Trump’s foreign policy is seemingly tied more to his conception of himself as the strongman saviour of a weakened America than anything resembling economic reality. This makes him unpredictable, a quality quantitative algorithms find difficult to compute. Mark Hamrick, senior economic analyst at Bankrate.com recently told Fortune that;

“His decisions on trade have been negative for business sentiment and also for the real economy.”

How then can the humble quant offset the volatility of a post-truth world?

We need look no further than the very nation the Donald so routinely pokes with a stick.

China boasts 800 million internet users (roughly half the population) with social media platforms proving particularly dominant (WeChat recorded 1.08 billion users for Q3 2018). It’s no surprise then that China’s approach to bringing stability and predictability to the quants market involves data, lots and lots of data…

Chinese quant developers are busy ferreting through the social media posts of the country’s 147 million retail investors in order to predict buying and selling habits. The process is supplemented by AI analysis and fuelled by vast caches of data purchased from the likes of Tencent Holdings.

Chinese quant developers are busy ferreting through the social media posts of the country’s 147 million retail investors in order to predict buying and selling habits.

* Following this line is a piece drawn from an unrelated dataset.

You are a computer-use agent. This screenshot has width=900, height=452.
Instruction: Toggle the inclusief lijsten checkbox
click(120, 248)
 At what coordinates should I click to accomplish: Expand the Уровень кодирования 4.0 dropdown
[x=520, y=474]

Never knowingly late to the buffet, Western funds like Blackrock are already getting in on the act by scrutinising the chatter found on investment sites like Eastmoney.com and Xueqiu.com. When they’re not paying George Osborne his pocket money or trying to short the Post Office, the guys and gals at the world’s largest asset manager can be found pouring over 100,000 investment related posts a day.

With Big Tech’s advances into financial services continuing unabated, how long will it be until we see the Chinese model coming to the attention of Messrs Bezos and Zuckerberg (ed. – heaven forbid!!!)?

The choices we have, it seems, are two; the Orwellian nightmare to the East or a capriciously Trumpian rollercoaster in the West. Put another way, we may soon find ourselves caught between a Blackrock and a very hard place indeed.